Work required:
Leave no line out. Transcribe the whole listing exactly.

┏━━

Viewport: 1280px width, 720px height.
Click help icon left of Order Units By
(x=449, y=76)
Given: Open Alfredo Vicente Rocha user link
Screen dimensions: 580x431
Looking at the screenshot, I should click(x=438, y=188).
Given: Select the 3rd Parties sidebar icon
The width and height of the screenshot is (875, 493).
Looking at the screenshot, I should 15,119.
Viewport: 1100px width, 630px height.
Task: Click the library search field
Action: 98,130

┗━━

Response to the task:
Viewport: 1280px width, 720px height.
Click help icon left of Order Units By
(x=449, y=76)
Given: Open Alfredo Vicente Rocha user link
Screen dimensions: 580x431
Looking at the screenshot, I should click(x=438, y=188).
Given: Select the 3rd Parties sidebar icon
The width and height of the screenshot is (875, 493).
Looking at the screenshot, I should 15,119.
Viewport: 1100px width, 630px height.
Task: Click the library search field
Action: 98,130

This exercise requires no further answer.